I dreamed about writing, painting, acting, singing, performing, anything to do with the arts, but the point is that I stopped at one point and felt incapacitated, blocked, dreaming away, wasting away, conforming in destructive ways, not listening to my own calling. I didn’t write anymore. I didn’t paint. I was told to forget about my dreams. There’s no money in it. It is impossible. Repetitive limits, limits, limits. I believed against myself. And I suffered tremendously. I lost my voice and the contact with my inner child. 

Everything changed when I entered a certain grade and met those teachers that woke me up again and inspired me with their passion and knowledgeability, when I could choose which studies I wanted to pursue and deeply resonated with me: literature in English, German, French and Italian. What a game-changing blessing. I felt seen and heard.

Gradually I collected all the meaningful sentences of encouragement that I had heard in my life and started to write again.
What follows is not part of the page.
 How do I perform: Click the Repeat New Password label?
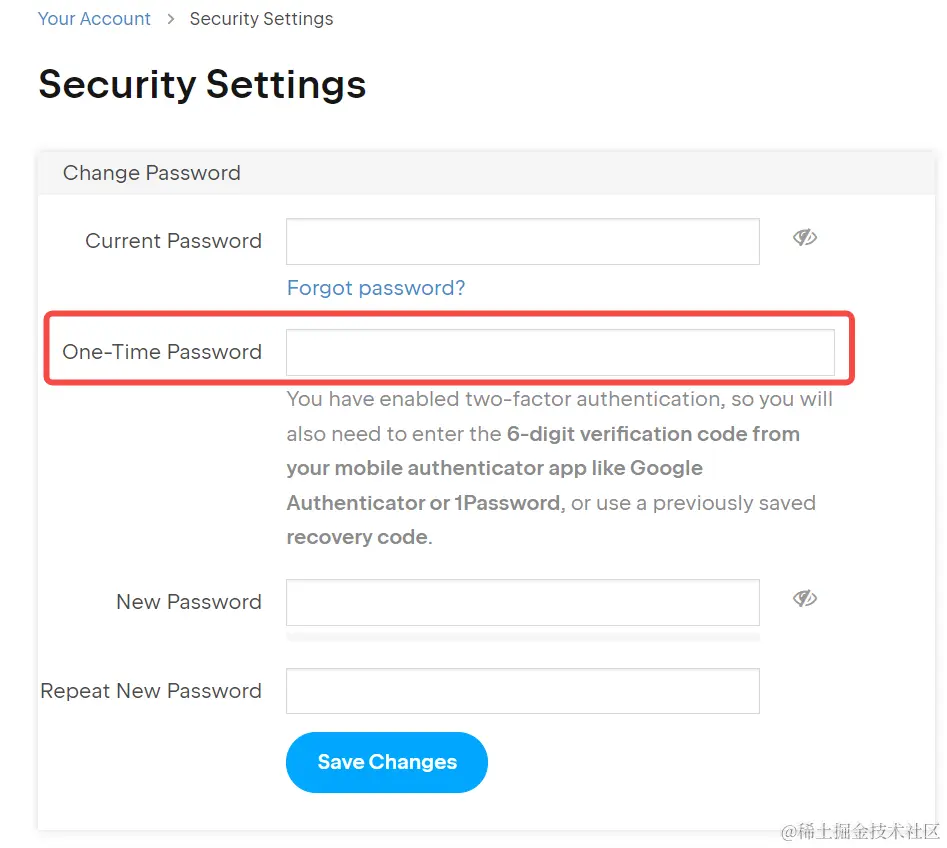tap(151, 691)
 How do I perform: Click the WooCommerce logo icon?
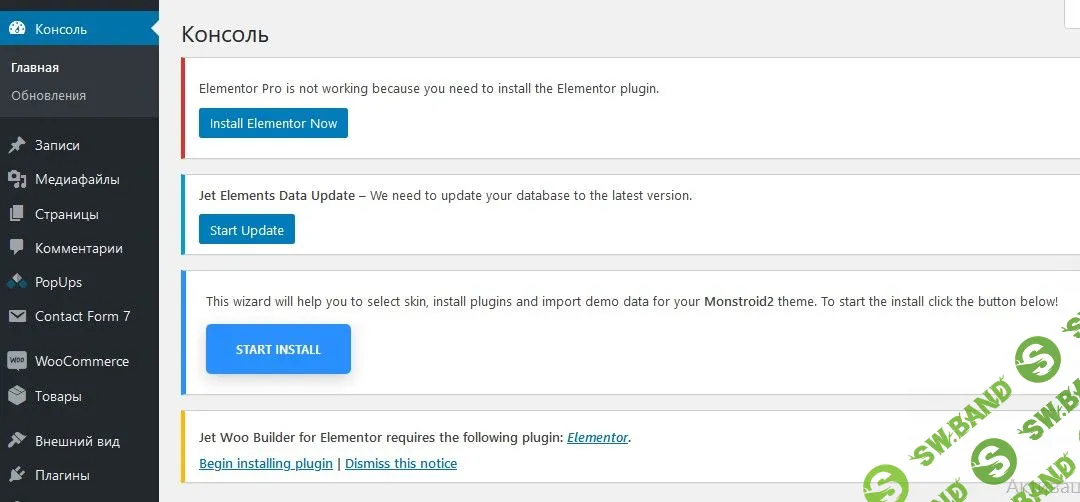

I write the way I write. I write what I want. I write. 

I write because I was quiet.

I write because I have a lot to say.

I write because it heals me.

I write because it exorcises me. 

I write because I am listening.

I write because I am paying attention.

I write because I don’t forget.

I write because the dead are still alive.

I write because there are so many things that I couldn’t say. 

I write because the past still hurts.

I write to transcend.

 I write to liberate myself from the worlds of people that held me captive.

I write because I live within a field of nuances.

I write because I empathise.

I write because there are things we don’t talk about.

Croque-Melpomene

There is a French expression, “croquer la vie (à pleines dents)” which means living life to the fullest, having an appetite for life.

Melpomene is one of the nine muses.

The way I see her is that she metamorphoses a traumatised self into an artful self. 

Creativity and destruction fuelling one another relentlessly.

Fingers on the pulse.

Transgenerational trauma turned into transgenerational health.

 Tragedy and comedy, life and death mould her.

She breaks the mould and rebuilds it.